Based on our analysis, Lobster Land can effectively use insights from the predictive models to boost passholder retention. For example, our Random Forest model identified Total_Spend_2024 and Feedback_Score as the two most important factors influencing renewal decisions. Given that a customer spending around $275 with a high feedback score of 4.2 had a nearly 100% probability of renewal, Lobster Land could strategically incentivize moderate-spending customers (for example, those spending around the overall mean of $250) to slightly increase their expenditure, significantly improving their likelihood to renew. Conversely, customers from Vermont (Home_State_VT) showed notably lower renewal rates, with a negative coefficient of approximately -1.68 in the logistic regression model, indicating a targeted regional campaign or special discounts could address this specific geographic disadvantage. Furthermore, our confusion matrix revealed a sensitivity (recall) of 100% but specificity of 0%, indicating the current model tends to overlook non-renewers; thus, introducing more balanced incentives or alternative outreach methods specifically for "at-risk" customers could enhance overall retention. By grounding these strategies directly in our quantified model outcomes, Lobster Land can confidently tailor and prioritize initiatives for maximum effectiveness and measurable impact.

Part III: Using Tableau to Build a Dashboard (1 point):

In [2]:
from IPython.display import Image, display

display(Image(filename='dashboard.png'))
No description has been provided for this image

Dashboard Description

This dashboard presents a multi-faceted view of visitor activity and operational patterns at Lobster Land, based on data from summer 2024. It consists of four distinct visualizations, each created with intention and assembled into a single dashboard to provide a comprehensive snapshot.

The first chart, "Daily Total Visitors Over Time", is a line graph built by placing the Date field on the Columns shelf and Total_Visitors on the Rows shelf. This allowed us to visualize trends across time and quickly identify spikes or drops in attendance. The second chart, "Average Arcade Revenue by Day of Week", was created as a bar chart by placing Day_of_Week on Columns and aggregating Arcade_Revenue (as Average) on Rows. This chart helps compare how weekdays and weekends influence arcade earnings.
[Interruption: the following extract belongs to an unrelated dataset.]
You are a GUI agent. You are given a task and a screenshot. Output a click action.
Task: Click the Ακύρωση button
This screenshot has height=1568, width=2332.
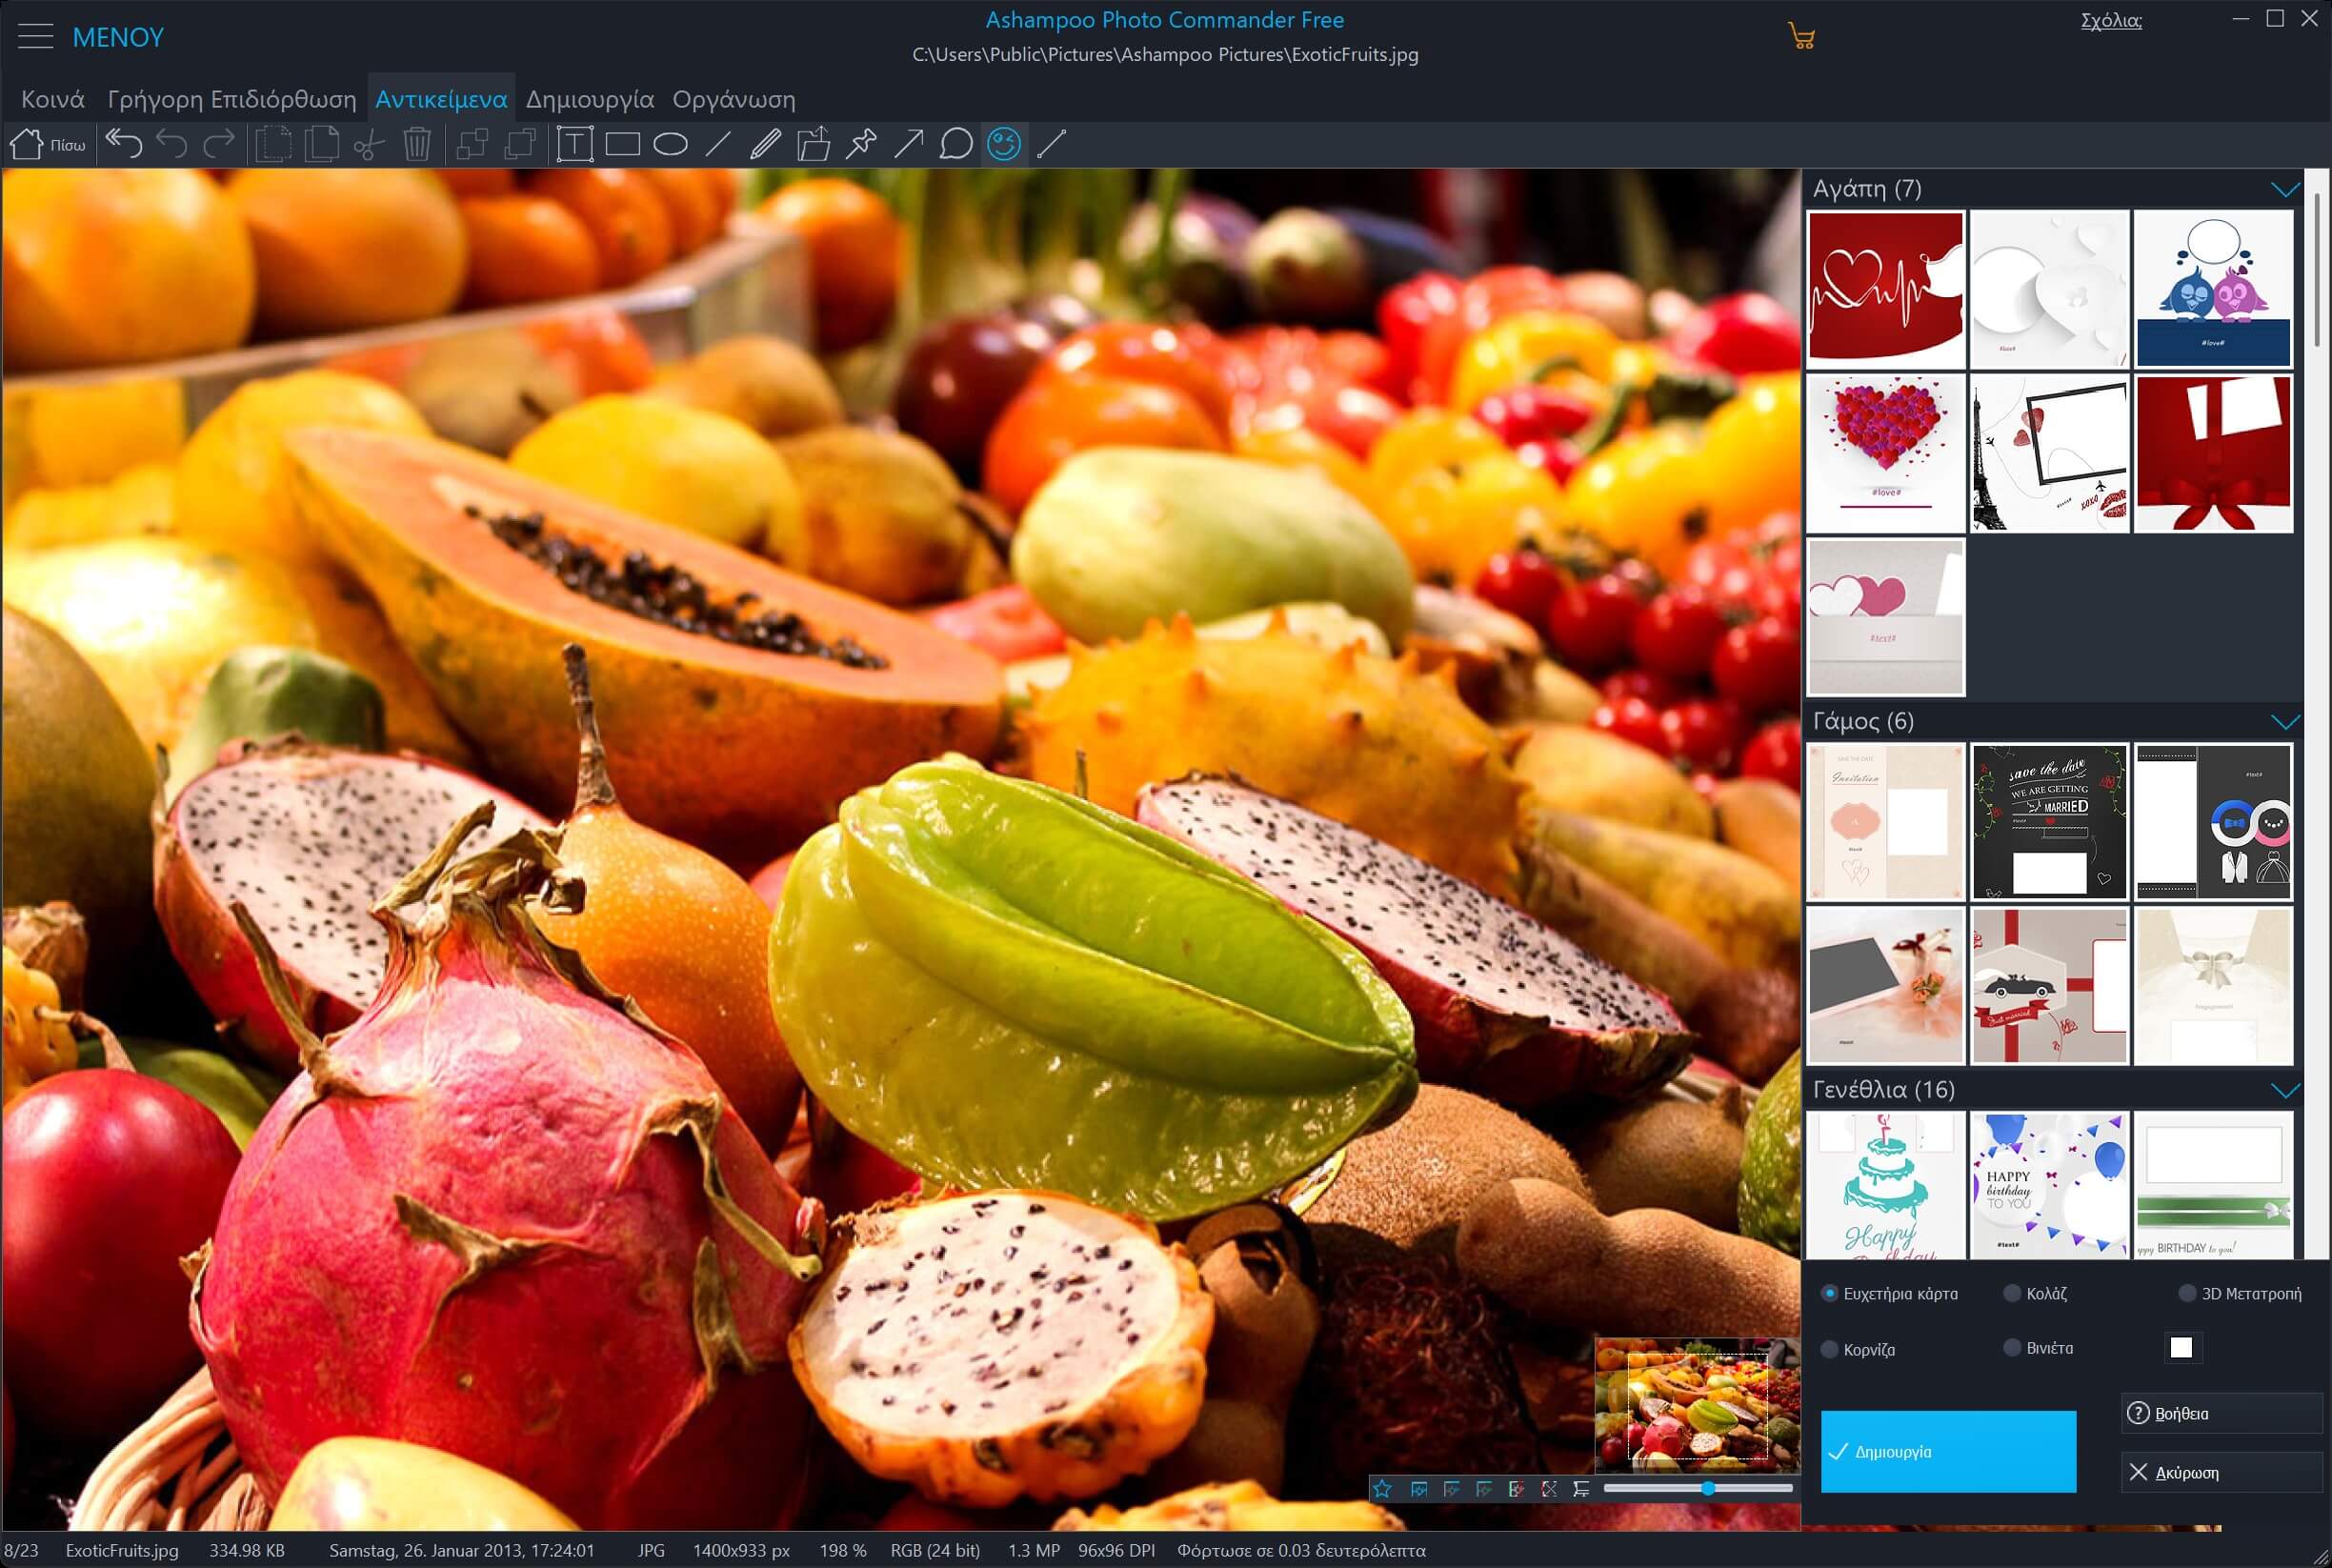click(x=2219, y=1472)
For deeper operational insights, we built a scatter plot titled "Relationship between Total Labor Hours and Total Purchases" by placing Total_Purchases on the X-axis, Total_Labor_Hours on the Y-axis, and coloring points by Weather_Type to examine environmental effects on business efficiency. Lastly, the "Customer Complaints by Weather Type" visualization was created using the Treemap/Bubble chart format by placing Weather_Type on Detail and Customer_Complaints (aggregated as Sum) on Size and Color. This highlights which weather types are most associated with guest dissatisfaction.

All four visualizations were then brought together in a single dashboard using Tableau's drag-and-drop dashboard editor. Each plot was sized and positioned carefully for clarity, and individual titles were added to make the purpose of each visualization clear. The dashboard layout was designed to balance trends over time (top half) with cross-variable relationships (bottom half), providing a strategic and readable format for decision-making.